Technical Papers
Sep 13, 2017

Water Resources Adaptation to Climate and Demand Change in the Potomac River

Publication: Journal of Hydrologic Engineering
Volume 22, Issue 11

Abstract

The effects of climate change are increasingly considered in conjunction with changes in water demand and reservoir sedimentation in forecasts of water supply vulnerability. Here, the relative effects of these factors are evaluated for the Washington, DC metropolitan area water supply for the near (2010–2039), intermediate (2040–2069), and distant (2070–2099) future by repeated water resources model simulations. This system poses water management challenges because of long water-delivery travel times that increase uncertainty, multiple water jurisdictions that constrain potential decisions, and future scenarios that simultaneously increase demand and decrease water supply during the critical summer period.

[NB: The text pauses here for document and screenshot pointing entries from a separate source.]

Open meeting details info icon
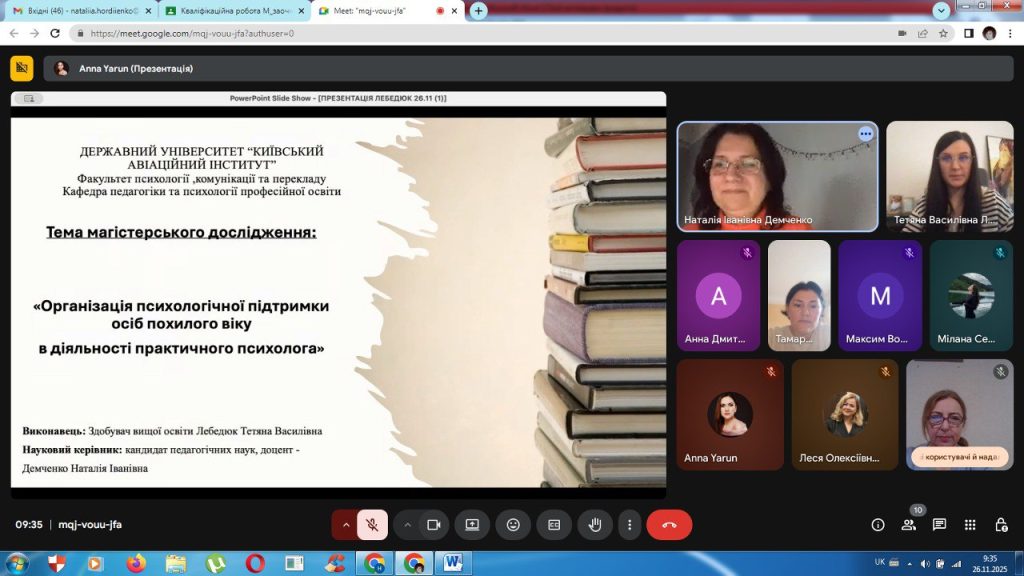 coord(878,525)
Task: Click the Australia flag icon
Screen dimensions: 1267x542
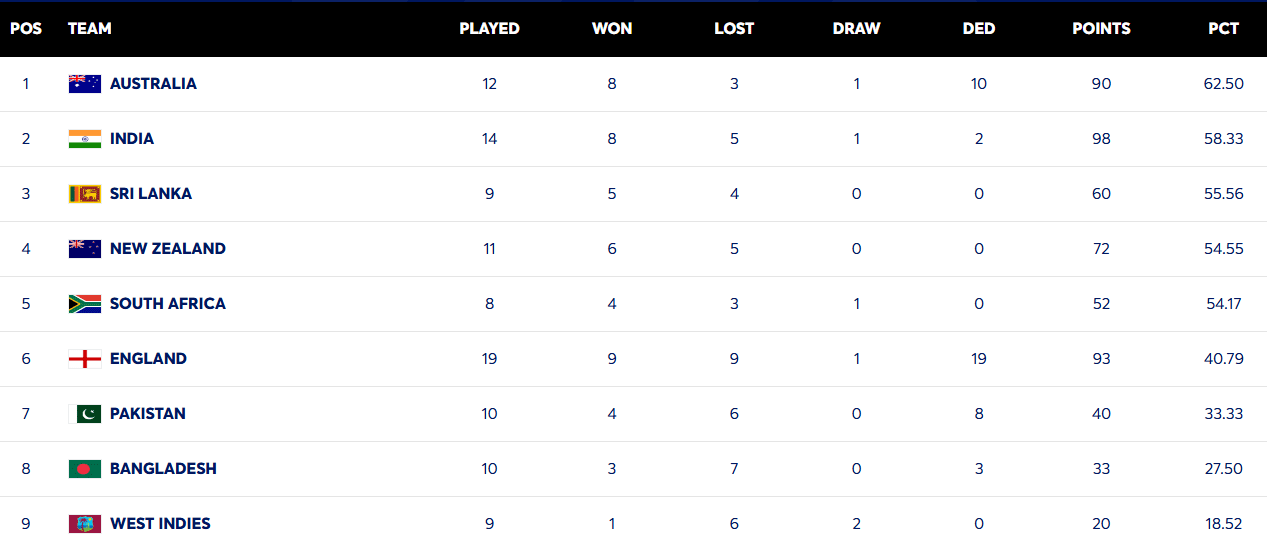Action: click(85, 84)
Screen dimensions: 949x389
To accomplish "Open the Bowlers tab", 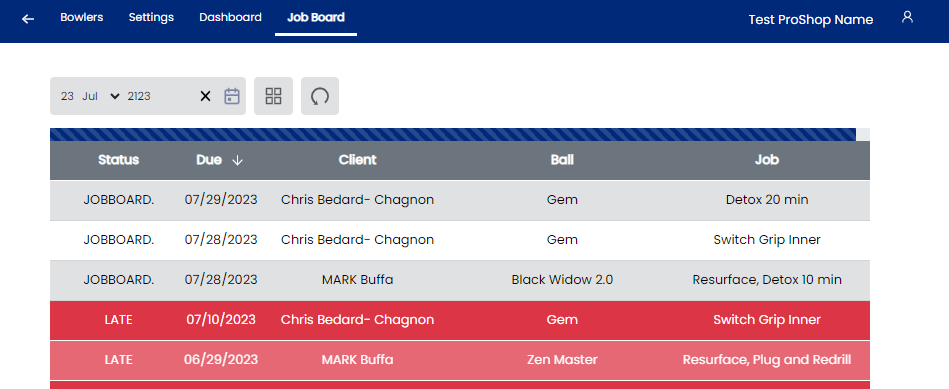I will [82, 18].
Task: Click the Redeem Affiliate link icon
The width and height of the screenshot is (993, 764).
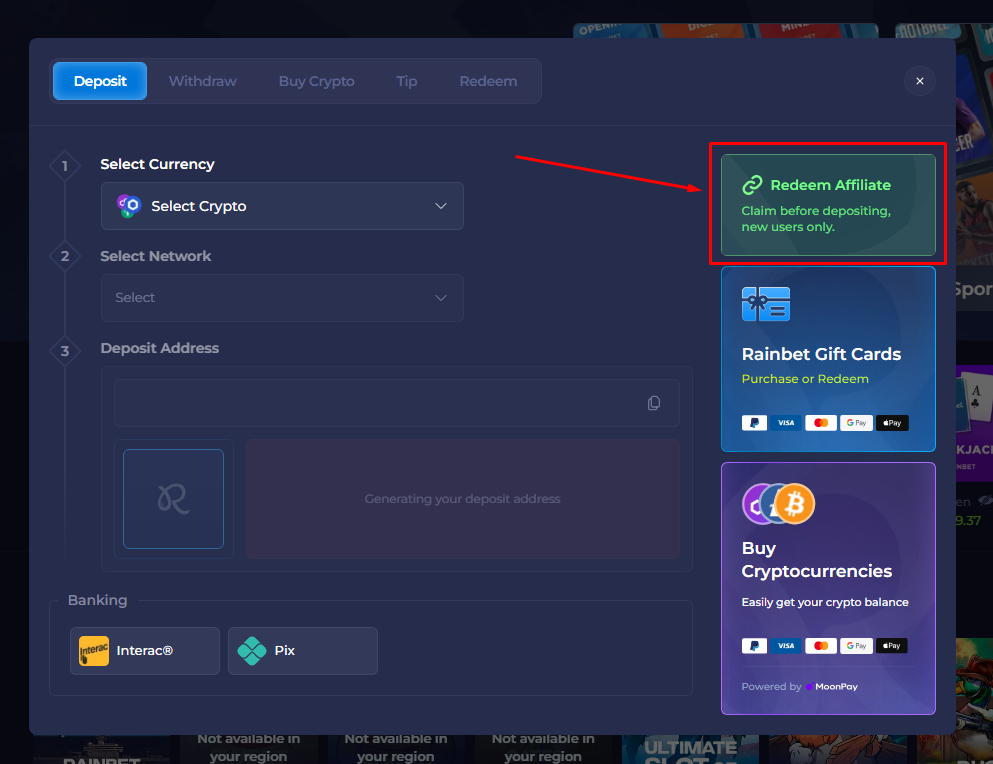Action: point(752,185)
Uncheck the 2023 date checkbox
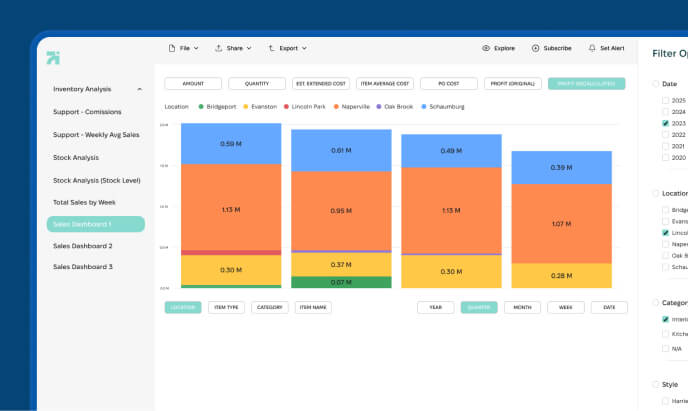This screenshot has height=411, width=688. coord(666,123)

Adaptation strategies were developed for the system using a multiobjective evolutionary algorithm. Optimized reservoir management policies were compared using six distinct objectives ranging from reservoir storage to environmental and recreational benefits. Simulations of future conditions show water stress increasing with time. Reservoir sedimentation is projected to more than double (114% increase) the severity of reservoir storage failures by 2040. Increases in water demand and climate change are projected to further stress the system, causing longer periods of low flow and a loss of recreational reservoir storage. The adoption of optimized rules mitigates some of these effects, most notably returning simulations of 2070–2099 climate to near historical levels. Modifying the balance between upstream and downstream reservoirs improved storage penalties by 20.7% and flowby penalties by 50%. Changing triggers for shifting load to off-line reservoirs improved flowby (8.3%) and environmental (4.1%) penalties slightly, whereas changing demand restriction triggers provided only moderate improvements, but with few adverse effects.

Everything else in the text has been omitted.